M. Jean Bizet, président. - Au nom de la commission des affaires européennes, je suis très heureux de vous accueillir cet après-midi pour une réunion qui s'inscrit dans le sillage de la signature, aujourd'hui même, d'une déclaration commune du Bundesrat et du Sénat par les présidents Günther et Larcher. Cette déclaration offre une traduction parlementaire à la nouvelle impulsion que nos gouvernements ont donnée aux relations franco-allemandes par le traité d'Aix-la-Chapelle le 22 janvier dernier. Je m'en félicite et me réjouis que les commissions chargées des questions européennes au Bundesrat comme au Sénat aient pu contribuer à préparer cet accord, formalisé aujourd'hui par les présidents de nos chambres respectives.
Je le disais ce matin devant eux : en plaçant la coopération franco-allemande dans une perspective résolument européenne, le traité d'Aix-la-Chapelle confirme que l'enjeu du rapprochement franco-allemand dépasse nos deux pays. Fondateurs et piliers de l'Union, la France et l'Allemagne peuvent ensemble cimenter le socle de l'Union et la projeter vers l'avenir, alors même que le retrait du Royaume-Uni semble porteur de régression pour le projet européen - peut-être laisserons-nous encore un peu de temps pour qu'il comprenne cette erreur géostratégique. Notre objectif partagé, c'est de conforter les valeurs fondatrices de l'Europe et de faire de celle-ci un multiplicateur de puissance économique.

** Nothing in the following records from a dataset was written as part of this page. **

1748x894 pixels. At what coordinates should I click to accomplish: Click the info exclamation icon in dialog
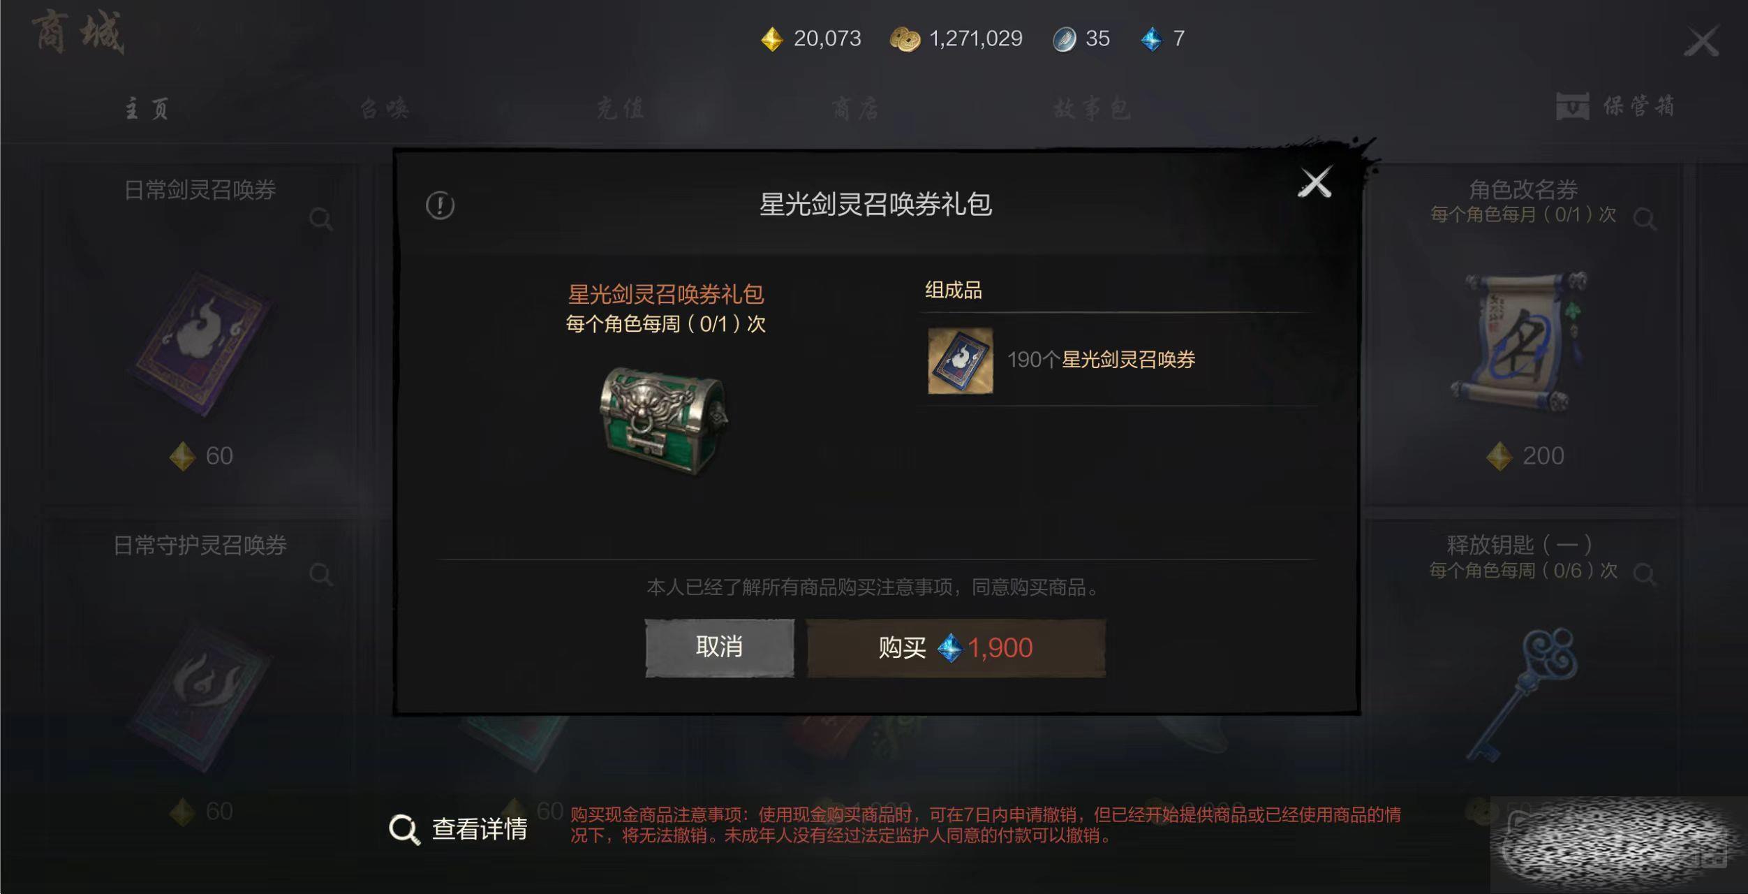(440, 205)
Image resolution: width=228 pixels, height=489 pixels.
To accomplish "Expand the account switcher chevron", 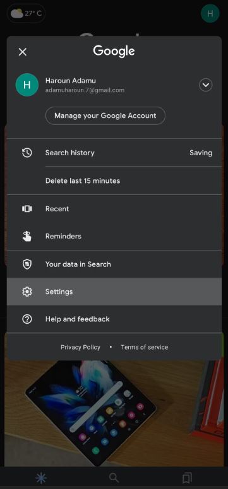I will click(x=206, y=85).
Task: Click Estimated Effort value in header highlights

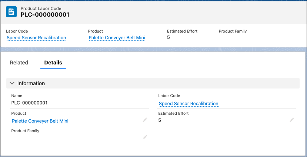Action: 168,37
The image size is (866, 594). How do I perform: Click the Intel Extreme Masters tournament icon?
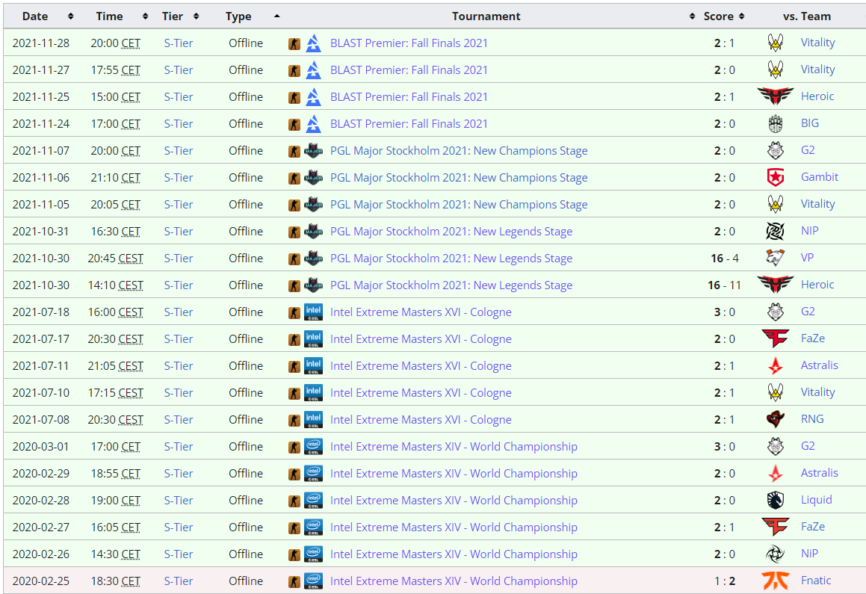coord(313,312)
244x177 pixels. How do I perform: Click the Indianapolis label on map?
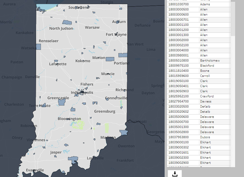click(x=82, y=92)
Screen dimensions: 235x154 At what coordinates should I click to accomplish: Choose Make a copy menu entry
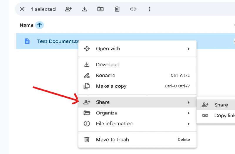point(111,86)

En notre qualité de membres du Bundesrat et de sénateurs français, il est de notre responsabilité de donner une dimension parlementaire à ce rapprochement et de développer un réflexe franco-allemand au sein de nos chambres : c'est en effet par les parlements que peuvent se concrétiser les initiatives conjointes de nos deux pays.
Dans ce contexte, nos groupes interparlementaires d'amitié sont des outils précieux pour cultiver nos liens et progresser dans la connaissance mutuelle, qui passe d'abord par la langue et la culture. Nos commissions chargées des questions européennes doivent poursuivre parallèlement leur coopération sur les sujets d'intérêt commun et les questions relatives à la législation de l'Union.

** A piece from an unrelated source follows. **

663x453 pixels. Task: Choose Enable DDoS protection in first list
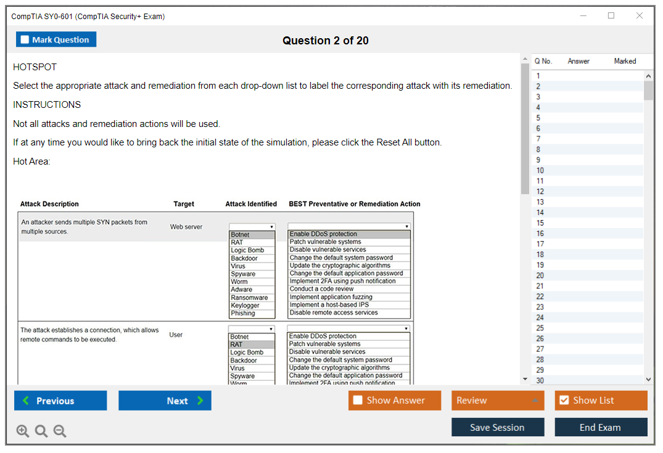coord(323,234)
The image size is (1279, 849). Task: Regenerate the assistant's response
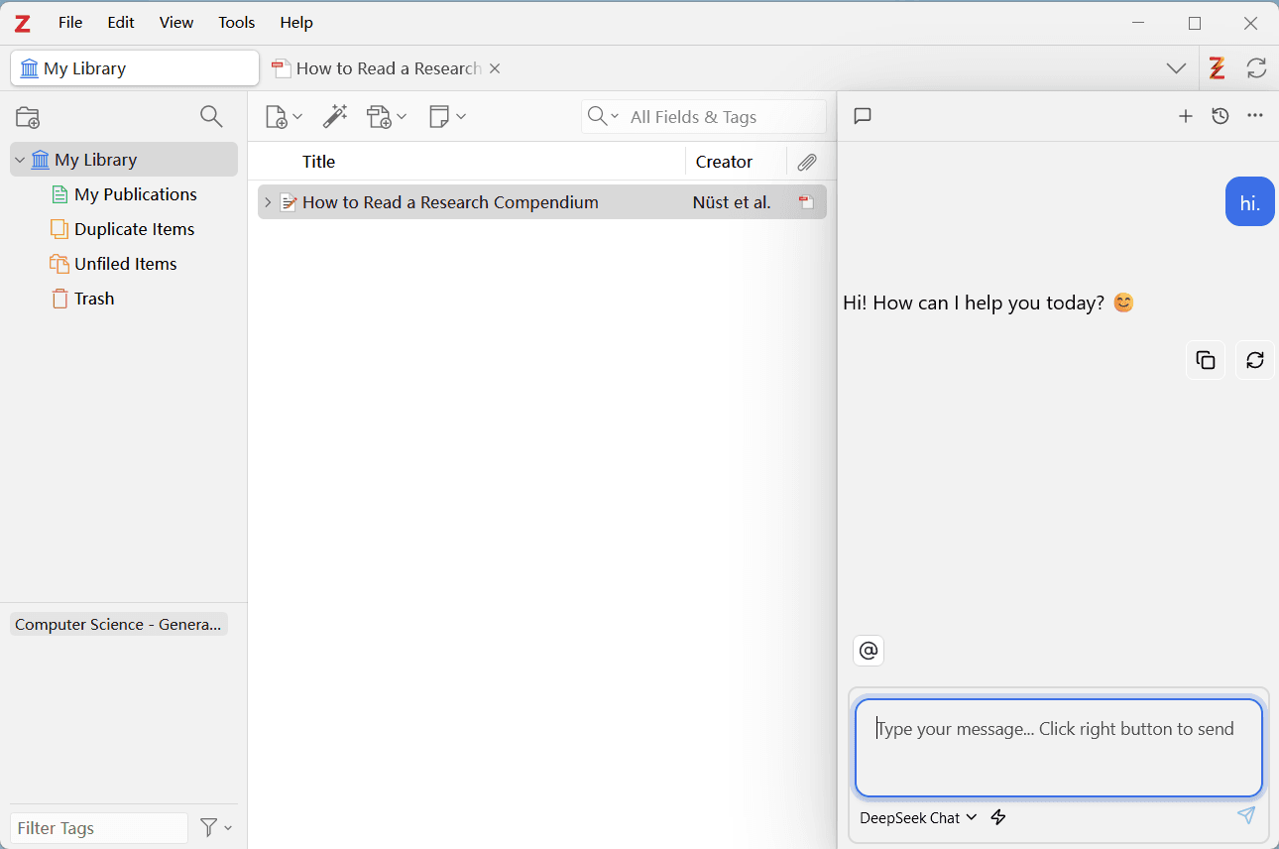[1254, 360]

À cet égard, je relève plusieurs pistes de travail susceptibles d'être creusées ensemble.
J'évoquerai d'abord le respect du principe de subsidiarité. J'ai noté que le Bundesrat avait adopté il y a un mois une décision relative à la récente communication de la Commission européenne sur le rôle des principes de subsidiarité et de proportionnalité dans l'élaboration des politiques de l'Union. Votre assemblée souligne la dimension politique de ces principes juridiques. Elle demande aussi à la Commission une certaine retenue, tout spécialement pour les clauses de compétence dont le libellé est large, afin de préserver la proximité citoyenne et de maintenir les marges de manoeuvre régionales ; elle l'invite aussi à préférer les directives aux règlements et à faire preuve de réserve dans l'utilisation des actes délégués, dont l'adoption, comme d'ailleurs celle des actes d'exécution, peut contrevenir au principe de subsidiarité. Sur tous ces sujets structurants pour la construction européenne, nous partageons des préoccupations communes. Pour ma part, j'ai toujours indiqué, lors des dernières conférences des organes spécialisés dans les affaires communautaires (Cosac), que les résultats des travaux de la task force de la Commission sur ce sujet, présidée par M. Timmermans, étaient loin d'être à la hauteur de nos espérances.
Autre piste de travail conjoint : l'avenir industriel de l'Union. Le refus opposé par la Commission au projet de fusion d'Alstom et de Siemens a ranimé la réflexion sur les moyens dont dispose l'Union pour permettre l'émergence de champions industriels. À cet égard, le manifeste franco-allemand pour une politique industrielle européenne adaptée au XXIe siècle, publié il y a tout juste un mois - le 19 février - par nos ministres de l'économie respectifs, MM. Altmaier et Le Maire, constitue une feuille de route précieuse. S'interroger sur la politique de concurrence européenne ne doit pas occulter la nécessité de trouver aussi les moyens financiers de soutenir les technologies qui conditionnent l'avenir de nos industries : je pense notamment à la cybersécurité et à l'intelligence artificielle. Je me réjouis à ce propos que l'Union européenne commence à prendre conscience de la naïveté qui était la sienne concernant la réalité d'aujourd'hui et celle de demain : nous sommes pris entre les États-Unis et la Chine, qui ont chacun une conception du monde différente de l'Union européenne et ne partagent pas notre attachement au multilatéralisme.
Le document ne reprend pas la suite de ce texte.